Actually, my complaint went further than this. Not only are even the most successful methods lacking any sign of real intelligence and understanding of the data, but the community as a whole also seems to be content to just keep following that part.
Almost every time I have tried to argue that we should think about methods which are able to autonomously “understand” the data they are working with, people say one of these two things:
Why would that get me better prediction accuracy?
The Airplane Analogy: Airplanes are also much different from birds with their stiff wings and engines. So why should learning machines be modeled after the human mind?
People seem to be very much focused on prediction accuracy. And while there are many applications where high prediction accuracy is exactly what you want to achieve, from a more scientific point of view, this represents an extremely reductionistic view of human intelligence and the human mind.
Concerning the second argument, people overlook the fact that while airplanes and birds are quite differently designed, they nevertheless are based on the same principles of aerodynamics. And as far as I see it, SVMs and the human mind are based on entirely different principles.
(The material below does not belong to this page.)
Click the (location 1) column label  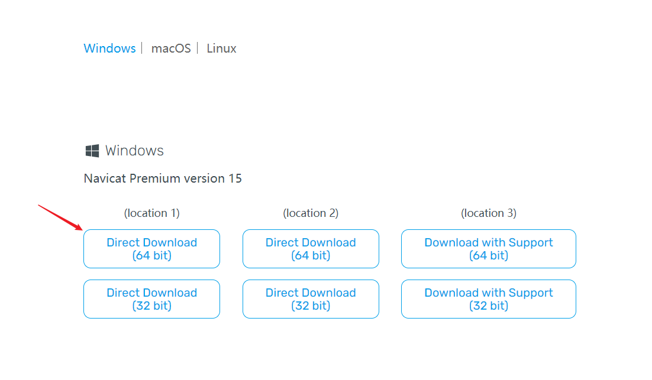coord(151,213)
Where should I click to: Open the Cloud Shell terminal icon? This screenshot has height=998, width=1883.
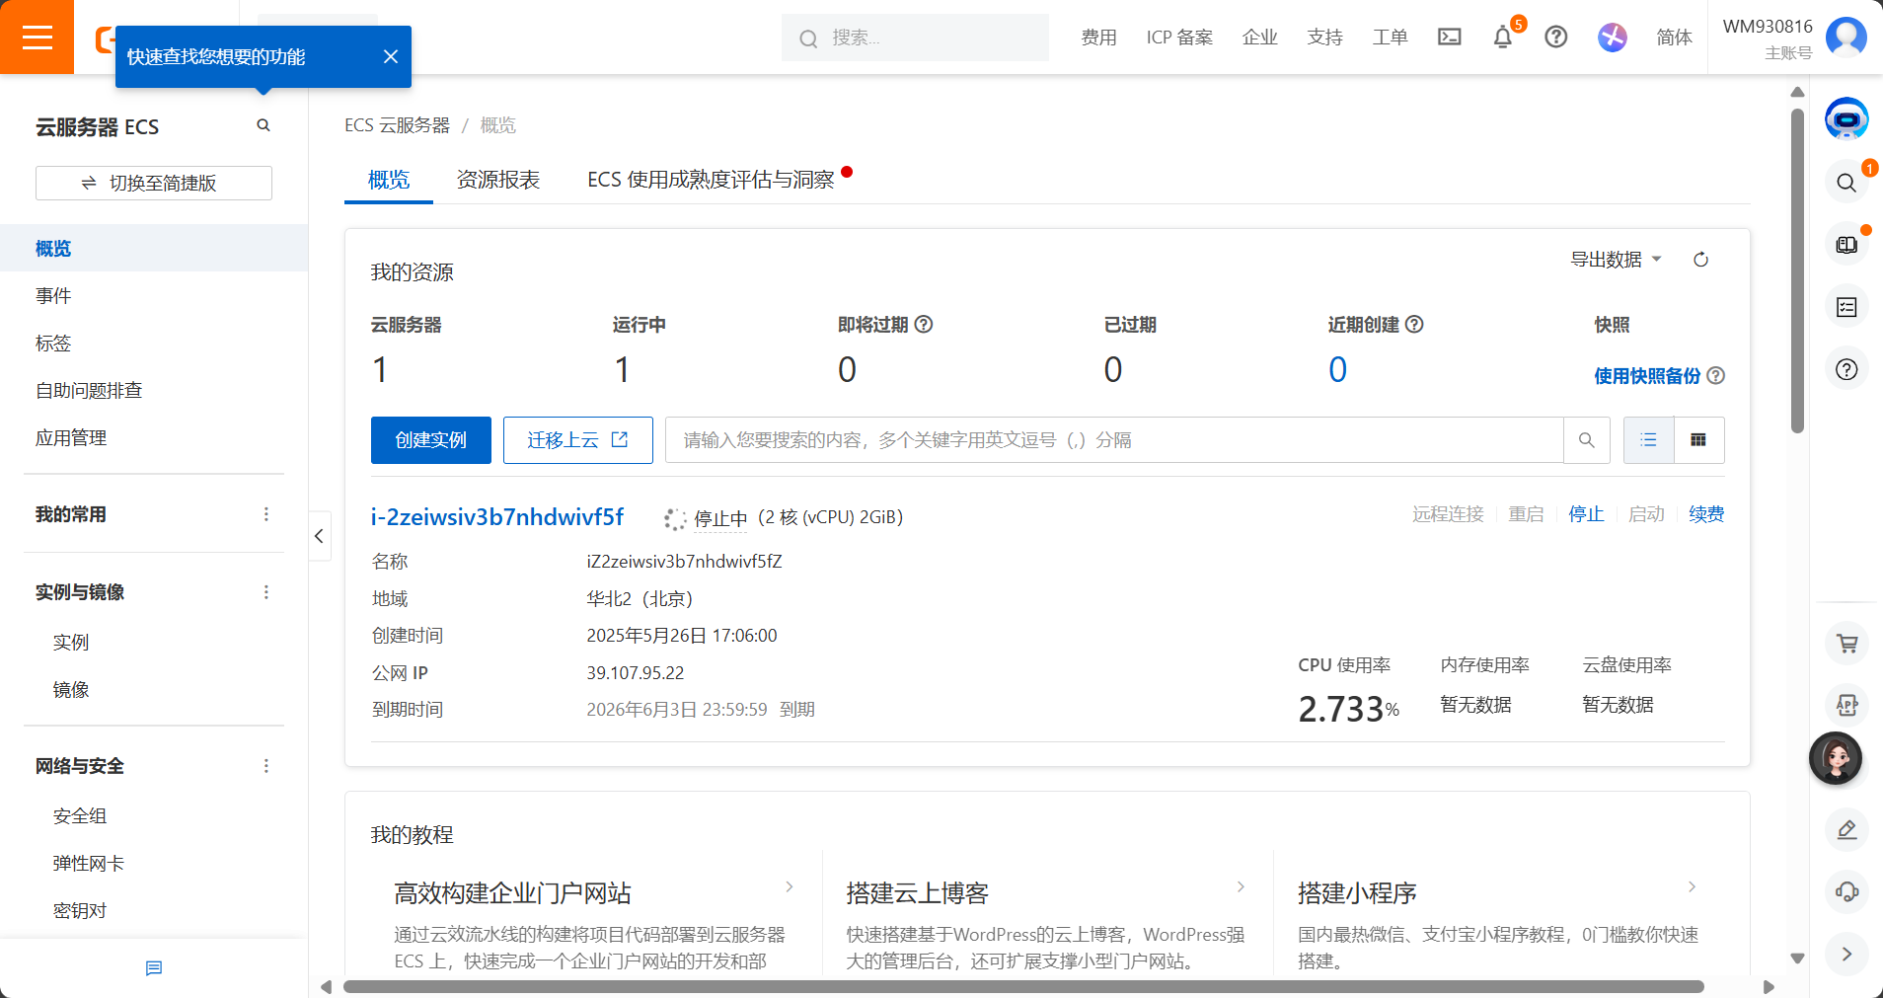coord(1449,38)
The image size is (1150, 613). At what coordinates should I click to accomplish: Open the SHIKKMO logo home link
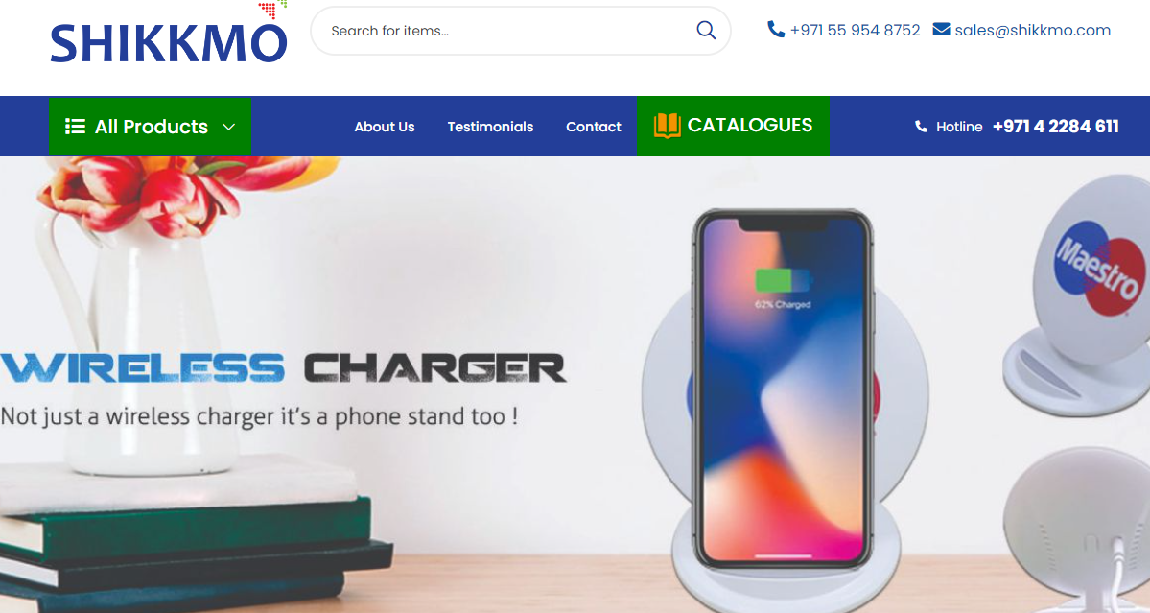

Learning Tasks Beyond Prediction Accuracy
At this points, my friends said something which made me think: If everyone is so focused on benchmarks, and benchmarks apparently do not require us to build machines which really understand the data, it is probably time to look for learning tasks which do.
I think this is a very good question. Part of the problem is of course that we have a very limited understanding of what the human mind actually does. Or put differently, being able to formally define what the problem is probably already more than half of the answer.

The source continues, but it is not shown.